Saritha Komatireddy, a Republican running for New York attorney general, is centering her campaign on a promise to revive aggressive Medicaid fraud enforcement, saying prosecutions have cratered under incumbent Letitia James and taxpayers are paying the price. Komatireddy points to falling recoveries, rising program costs, and federal scrutiny as evidence that New York can and must do better on fraud detection and prosecution.
Komatireddy is hammering home one clear point: the state used to bring in big Medicaid recoveries and convictions, and that muscle has weakened. She argues this decline has real consequences for New Yorkers, who see higher healthcare costs and fewer resources for other priorities when fraud goes unpunished. The campaign frames the issue as straightforward accountability rather than partisan theater, focusing on results and recovered dollars.
Komatireddy says the numbers tell the story, noting a steep drop in recoveries from the early years of the current administration to recent filings. She highlights a fall from $168 million in 2019 to roughly $31 million in 2024 as a warning sign that the office is not prioritizing fraud recovery the way prior administrations did. Those prior administrations, she says, routinely posted much larger annual recoveries that helped fund state services without new taxes.
“They’re totally failing to prosecute Medicaid fraud, and you can look at that based solely on the record of Letitia James and her Democratic predecessors,” Komatireddy said. Her point is that the decline is visible in official reports and that restoring enforcement is a practical, measurable way to protect taxpayers. That message plays to voters tired of seeing waste and want elected officials who deliver results.
Komatireddy also points out that spending on the fraud recovery program has actually increased even as recoveries fell, creating a troubling mismatch. Program costs rose from roughly $45 million in fiscal 2020 to about $70 million in 2025, she notes, which raises questions about efficiency and priorities inside the attorney general’s office. From her perspective, more spending should yield more recoveries, not fewer.
“Even her Democratic predecessors used to bring in $200 to $300 million per year in fraudulent proceeds,” Komatireddy said. “When Tish James comes into office, it goes down to $20 to $30 million per year. According to her own year-end reports, she’s just decided not to do that part of the job.” Those lines are meant to underline a contrast in approach and outcomes that Komatireddy thinks voters should weigh carefully.

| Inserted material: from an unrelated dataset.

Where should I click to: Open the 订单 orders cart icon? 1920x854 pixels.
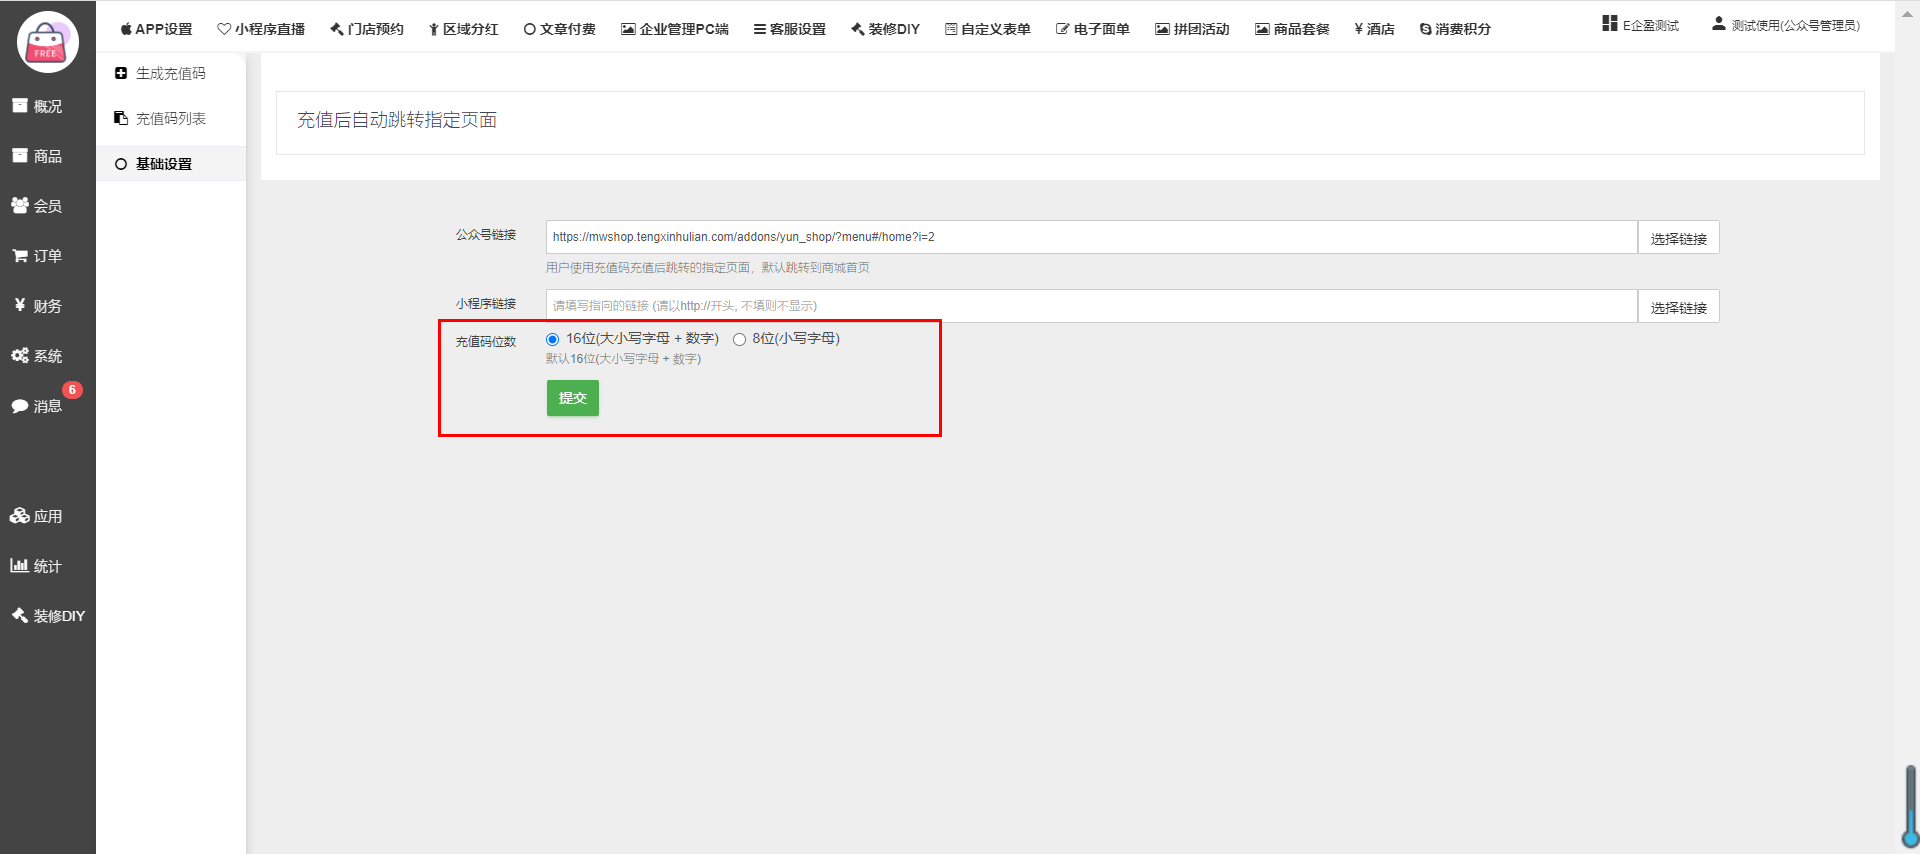[20, 256]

Beyond dollar figures, Komatireddy highlights criminal convictions as a key measure of enforcement vigor. “It used to be the case the New York Attorney General’s office would get around 100 criminal convictions a year, holding people who are stealing from Medicaid accountable,” Komatireddy said. “Under Tish James, that number is very low. There’s one year where she got eight criminal convictions.”
Federal officials have also taken notice, prompting a review of how New York screens providers and fights fraud. Centers for Medicare & Medicaid Services inquiries are rare and signal real concern, Komatireddy argues, and she sees that federal attention as validation of her campaign’s priorities. She frames stronger enforcement as both a consumer protection and a fiscal necessity.
“It’s New Yorkers who pay the price, because when people steal from Medicaid, that increases our healthcare costs,” she said. “When we are just letting a billion dollars go out the door over the course of her term, that’s money that we could be getting back as taxpayers.” Komatireddy uses that language to connect fraud enforcement directly to everyday bills and state budgeting choices.
Her solution is blunt and narrow: beef up the Medicaid Fraud Control Unit with more prosecutors and a return to results-driven enforcement. Komatireddy pledged to add 20 criminal prosecutors to restore capacity and recoveries, arguing a law enforcement background matters for an attorney general. A former federal prosecutor who worked in the U.S. Attorney’s Office and at the Drug Enforcement Administration, she frames the race as a contrast between career law enforcement experience and what she calls an incumbent who has deprioritized prosecutions.
“The folks in Albany keep thinking of new ways to take more money away from taxpayers,” she said. “If you had an attorney general who actually prosecuted fraud properly, you wouldn’t have to worry about a tax hike.” That closing pitch is aimed at voters who want officials who reduce waste and hold wrongdoers accountable.